Another Tomo splashed into the vat. Her name was Matua. She was a generation younger than Arita.

“You can join me,” Arita said. “I will not harm you. There is still hope for the Colony.”

Matua offered Arita her stun rod while speaking gibberish. Arita realized her mental blast had stunned several Tomo on the mental landscape. She rested a hand on the back of Matua’s skull, and with the aid of aro and a trick of concentration, she fanned away the jumble of thoughts in Matua’s mind until she found the younger Tomo.

Matua’s eyes held Arita’s as she worked. Through the joining, Arita learned the source of her fright was Karey. When she came back to herself, she spoke. “I blocked the others with the mandible,” she said. “I will cover your escape from here.”

“You are not Engaro?”

“No. You trained me since I was a hatchling and even though I was generation under you, you treated me as an equal. I have seen what the Engaro are trying to create, and the way Karey treats those around her. She makes me fear for the future.

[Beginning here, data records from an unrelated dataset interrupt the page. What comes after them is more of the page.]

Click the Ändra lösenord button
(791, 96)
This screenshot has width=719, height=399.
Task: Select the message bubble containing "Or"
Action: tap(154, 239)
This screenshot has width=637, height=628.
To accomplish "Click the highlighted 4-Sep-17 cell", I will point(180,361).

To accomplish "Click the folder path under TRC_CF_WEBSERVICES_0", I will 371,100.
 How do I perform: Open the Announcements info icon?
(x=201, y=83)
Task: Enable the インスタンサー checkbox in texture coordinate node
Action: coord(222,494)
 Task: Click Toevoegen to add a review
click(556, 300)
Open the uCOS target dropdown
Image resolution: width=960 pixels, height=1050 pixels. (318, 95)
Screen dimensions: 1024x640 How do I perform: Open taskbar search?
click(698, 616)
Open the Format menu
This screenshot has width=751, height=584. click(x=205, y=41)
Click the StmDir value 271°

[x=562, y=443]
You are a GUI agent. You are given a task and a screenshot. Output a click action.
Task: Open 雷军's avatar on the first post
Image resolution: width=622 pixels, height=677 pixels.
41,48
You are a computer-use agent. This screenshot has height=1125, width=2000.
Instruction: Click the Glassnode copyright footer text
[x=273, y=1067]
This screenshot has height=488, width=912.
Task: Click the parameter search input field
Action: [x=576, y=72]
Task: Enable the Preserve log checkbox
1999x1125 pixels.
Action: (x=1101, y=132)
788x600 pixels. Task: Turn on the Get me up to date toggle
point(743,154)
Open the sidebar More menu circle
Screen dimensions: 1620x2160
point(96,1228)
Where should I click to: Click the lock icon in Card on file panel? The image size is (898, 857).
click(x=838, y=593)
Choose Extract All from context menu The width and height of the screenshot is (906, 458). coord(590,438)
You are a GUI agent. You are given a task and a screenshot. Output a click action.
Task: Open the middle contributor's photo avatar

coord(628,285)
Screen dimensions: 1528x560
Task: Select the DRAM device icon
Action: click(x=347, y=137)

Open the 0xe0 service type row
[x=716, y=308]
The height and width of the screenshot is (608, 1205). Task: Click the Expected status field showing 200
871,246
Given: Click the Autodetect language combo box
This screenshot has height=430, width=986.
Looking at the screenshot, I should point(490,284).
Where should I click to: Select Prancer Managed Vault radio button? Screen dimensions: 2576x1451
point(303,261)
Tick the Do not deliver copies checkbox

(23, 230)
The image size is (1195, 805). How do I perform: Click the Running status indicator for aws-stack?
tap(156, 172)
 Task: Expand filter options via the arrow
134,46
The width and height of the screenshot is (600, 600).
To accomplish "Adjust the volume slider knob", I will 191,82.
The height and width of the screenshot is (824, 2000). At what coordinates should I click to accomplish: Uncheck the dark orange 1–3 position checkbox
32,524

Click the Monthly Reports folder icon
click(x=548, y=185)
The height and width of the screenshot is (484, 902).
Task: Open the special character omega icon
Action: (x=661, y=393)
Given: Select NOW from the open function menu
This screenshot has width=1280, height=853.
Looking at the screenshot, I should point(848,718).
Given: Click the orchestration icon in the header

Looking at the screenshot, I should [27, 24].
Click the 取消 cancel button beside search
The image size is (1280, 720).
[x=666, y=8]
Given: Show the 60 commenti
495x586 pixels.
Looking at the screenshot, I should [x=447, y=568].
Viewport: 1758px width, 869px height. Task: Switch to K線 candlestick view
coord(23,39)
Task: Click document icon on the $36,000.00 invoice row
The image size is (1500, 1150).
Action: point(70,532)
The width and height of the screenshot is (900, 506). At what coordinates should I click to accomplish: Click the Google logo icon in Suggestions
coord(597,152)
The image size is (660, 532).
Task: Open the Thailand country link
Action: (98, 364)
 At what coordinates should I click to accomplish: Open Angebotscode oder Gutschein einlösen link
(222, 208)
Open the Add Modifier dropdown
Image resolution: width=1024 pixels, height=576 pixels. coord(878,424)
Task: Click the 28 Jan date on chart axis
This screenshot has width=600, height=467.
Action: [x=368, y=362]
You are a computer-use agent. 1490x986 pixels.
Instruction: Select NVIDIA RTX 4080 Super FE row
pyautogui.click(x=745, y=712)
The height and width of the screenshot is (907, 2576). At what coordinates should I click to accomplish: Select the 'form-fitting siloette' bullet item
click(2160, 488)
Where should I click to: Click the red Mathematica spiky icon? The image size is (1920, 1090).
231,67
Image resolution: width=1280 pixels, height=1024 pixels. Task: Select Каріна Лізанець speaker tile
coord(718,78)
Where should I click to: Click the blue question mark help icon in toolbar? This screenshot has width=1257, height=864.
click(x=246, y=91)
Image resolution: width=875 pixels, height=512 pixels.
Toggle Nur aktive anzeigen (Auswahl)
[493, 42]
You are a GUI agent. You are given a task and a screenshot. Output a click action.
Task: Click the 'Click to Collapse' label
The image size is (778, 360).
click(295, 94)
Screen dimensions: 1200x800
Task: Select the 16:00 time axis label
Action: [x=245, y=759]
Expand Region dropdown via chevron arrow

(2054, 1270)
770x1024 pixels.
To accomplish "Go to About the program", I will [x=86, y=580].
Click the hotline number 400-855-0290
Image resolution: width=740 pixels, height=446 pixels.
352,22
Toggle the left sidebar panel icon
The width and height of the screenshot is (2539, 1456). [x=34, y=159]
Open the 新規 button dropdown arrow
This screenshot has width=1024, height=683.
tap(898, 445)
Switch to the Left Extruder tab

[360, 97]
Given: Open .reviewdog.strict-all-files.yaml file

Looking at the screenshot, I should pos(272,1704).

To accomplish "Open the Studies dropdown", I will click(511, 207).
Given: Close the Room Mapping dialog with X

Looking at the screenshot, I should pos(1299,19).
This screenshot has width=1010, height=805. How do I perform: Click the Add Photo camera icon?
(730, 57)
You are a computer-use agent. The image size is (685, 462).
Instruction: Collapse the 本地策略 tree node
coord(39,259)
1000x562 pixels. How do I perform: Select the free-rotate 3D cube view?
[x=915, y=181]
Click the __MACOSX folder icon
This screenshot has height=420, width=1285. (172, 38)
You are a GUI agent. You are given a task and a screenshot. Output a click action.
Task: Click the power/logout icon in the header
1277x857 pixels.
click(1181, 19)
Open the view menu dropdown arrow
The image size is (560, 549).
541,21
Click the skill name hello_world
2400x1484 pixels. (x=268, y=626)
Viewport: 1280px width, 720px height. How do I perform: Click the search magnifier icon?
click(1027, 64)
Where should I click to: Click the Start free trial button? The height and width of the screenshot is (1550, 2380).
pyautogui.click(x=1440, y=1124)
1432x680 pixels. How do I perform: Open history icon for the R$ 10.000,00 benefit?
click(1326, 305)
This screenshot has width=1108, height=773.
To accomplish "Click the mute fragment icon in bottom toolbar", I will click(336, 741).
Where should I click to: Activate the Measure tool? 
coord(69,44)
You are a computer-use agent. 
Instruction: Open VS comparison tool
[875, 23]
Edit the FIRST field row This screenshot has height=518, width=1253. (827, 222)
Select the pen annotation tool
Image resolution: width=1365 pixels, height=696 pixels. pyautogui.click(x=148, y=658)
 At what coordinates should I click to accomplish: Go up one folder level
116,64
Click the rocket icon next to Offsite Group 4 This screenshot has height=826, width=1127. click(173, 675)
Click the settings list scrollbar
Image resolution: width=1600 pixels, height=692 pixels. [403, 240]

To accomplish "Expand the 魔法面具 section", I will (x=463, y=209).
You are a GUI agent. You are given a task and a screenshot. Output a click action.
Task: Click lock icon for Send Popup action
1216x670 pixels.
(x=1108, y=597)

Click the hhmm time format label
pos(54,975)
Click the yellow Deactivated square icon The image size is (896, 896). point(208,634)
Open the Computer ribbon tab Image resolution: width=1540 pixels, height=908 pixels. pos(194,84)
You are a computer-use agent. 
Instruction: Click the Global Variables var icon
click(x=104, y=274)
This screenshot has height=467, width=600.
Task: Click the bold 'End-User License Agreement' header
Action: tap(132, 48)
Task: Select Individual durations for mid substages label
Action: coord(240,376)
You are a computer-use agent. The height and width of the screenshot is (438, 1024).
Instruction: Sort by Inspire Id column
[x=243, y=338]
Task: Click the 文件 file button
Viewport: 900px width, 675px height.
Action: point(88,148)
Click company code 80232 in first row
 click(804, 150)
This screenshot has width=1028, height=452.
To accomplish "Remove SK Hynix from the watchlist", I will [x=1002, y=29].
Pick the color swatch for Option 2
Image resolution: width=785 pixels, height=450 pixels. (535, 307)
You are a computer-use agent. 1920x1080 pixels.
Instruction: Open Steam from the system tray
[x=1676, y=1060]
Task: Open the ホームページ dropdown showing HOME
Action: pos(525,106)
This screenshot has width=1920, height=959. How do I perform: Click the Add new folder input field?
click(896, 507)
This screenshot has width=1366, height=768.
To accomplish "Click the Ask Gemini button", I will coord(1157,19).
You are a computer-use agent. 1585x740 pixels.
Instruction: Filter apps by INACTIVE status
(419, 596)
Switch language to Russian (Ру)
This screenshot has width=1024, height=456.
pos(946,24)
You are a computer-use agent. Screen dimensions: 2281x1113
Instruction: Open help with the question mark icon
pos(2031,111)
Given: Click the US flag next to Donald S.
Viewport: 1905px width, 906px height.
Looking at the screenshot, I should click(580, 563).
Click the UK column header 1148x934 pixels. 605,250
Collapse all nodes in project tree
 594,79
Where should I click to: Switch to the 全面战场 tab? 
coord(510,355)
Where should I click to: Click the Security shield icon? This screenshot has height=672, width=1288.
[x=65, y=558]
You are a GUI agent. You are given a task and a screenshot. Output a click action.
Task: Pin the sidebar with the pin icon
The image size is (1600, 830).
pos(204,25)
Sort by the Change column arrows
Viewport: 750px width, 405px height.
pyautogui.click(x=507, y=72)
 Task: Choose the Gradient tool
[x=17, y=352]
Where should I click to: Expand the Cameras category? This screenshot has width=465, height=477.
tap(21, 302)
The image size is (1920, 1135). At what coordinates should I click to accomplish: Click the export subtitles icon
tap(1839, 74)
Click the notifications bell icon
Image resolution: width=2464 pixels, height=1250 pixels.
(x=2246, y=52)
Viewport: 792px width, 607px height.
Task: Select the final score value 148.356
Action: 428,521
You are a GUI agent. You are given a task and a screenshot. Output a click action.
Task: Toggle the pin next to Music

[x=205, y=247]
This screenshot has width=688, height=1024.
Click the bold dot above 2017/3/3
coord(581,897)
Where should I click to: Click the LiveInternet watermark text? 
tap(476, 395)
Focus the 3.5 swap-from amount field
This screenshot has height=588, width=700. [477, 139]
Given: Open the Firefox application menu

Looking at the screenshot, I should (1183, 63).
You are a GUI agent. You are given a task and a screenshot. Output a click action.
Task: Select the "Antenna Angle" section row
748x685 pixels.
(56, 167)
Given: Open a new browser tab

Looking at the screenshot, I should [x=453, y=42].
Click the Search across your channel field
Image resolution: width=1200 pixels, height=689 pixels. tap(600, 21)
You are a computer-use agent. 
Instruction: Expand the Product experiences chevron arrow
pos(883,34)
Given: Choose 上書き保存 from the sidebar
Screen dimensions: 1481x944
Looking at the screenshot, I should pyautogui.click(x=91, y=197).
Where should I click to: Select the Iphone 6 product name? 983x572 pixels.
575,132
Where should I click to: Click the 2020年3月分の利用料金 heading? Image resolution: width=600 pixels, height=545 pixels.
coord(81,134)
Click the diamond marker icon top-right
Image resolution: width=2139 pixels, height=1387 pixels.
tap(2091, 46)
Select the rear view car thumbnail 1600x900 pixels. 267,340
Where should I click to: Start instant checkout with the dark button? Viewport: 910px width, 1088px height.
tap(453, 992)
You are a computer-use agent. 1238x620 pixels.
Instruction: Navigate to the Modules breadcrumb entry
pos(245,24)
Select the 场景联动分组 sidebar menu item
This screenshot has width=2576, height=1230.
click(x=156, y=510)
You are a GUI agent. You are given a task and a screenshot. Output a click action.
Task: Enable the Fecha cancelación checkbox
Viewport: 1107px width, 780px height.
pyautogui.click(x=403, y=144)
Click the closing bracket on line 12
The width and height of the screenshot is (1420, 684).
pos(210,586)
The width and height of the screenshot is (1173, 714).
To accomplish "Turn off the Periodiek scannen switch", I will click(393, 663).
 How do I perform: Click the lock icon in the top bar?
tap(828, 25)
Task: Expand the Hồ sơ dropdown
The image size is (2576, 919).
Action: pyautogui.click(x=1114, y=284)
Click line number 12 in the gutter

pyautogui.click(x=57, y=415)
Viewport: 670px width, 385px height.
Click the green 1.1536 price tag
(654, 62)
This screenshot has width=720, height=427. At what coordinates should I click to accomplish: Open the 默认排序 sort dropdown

I will fight with you.”

Arita handed the stun rod back to her new ally.

Matua looked at the corpse sinking to the bottom of the pit. “Tuki was Engaro, but Patti and Harra are on our side,” she said. “They are fighting with Gwyneth and Mari in the Amah’s chamber.”

Matua could not raise her gaze from Tuki’s sinking body.

“I didn’t know I could do that,” Arita said. “I wanted to stun her. She had me by the leg.”

Matua nodded. “It was a fine blast, the brightest I have ever experienced. When we get out of here, you must show me how you did it.”

“Arita! We are here!” Hadi shouted from an alcove one level above them. “We have cleared this channel to the docks, but we must go.”

Four more Tomo crawled from the upper channel. Two of them noticed Hadi in the lower channel’s alcove, then raced along the wall of the chamber toward him. The other two sprang for Arita and Matua.

Arita dove beneath the liquid while powering Hadi’s sword. She expelled air through vents near her rectum. Combined with the thrust of her legs, she propelled herself out of the arotea. She swung the glowing sword in an arc as she cleared the liquid. The blade severed the legs from a Tomo as it fell.

Matua was not as fortunate. The second Tomo pushed her under with the force of its dive. The two of them sank beneath the amber liquid like an anchor.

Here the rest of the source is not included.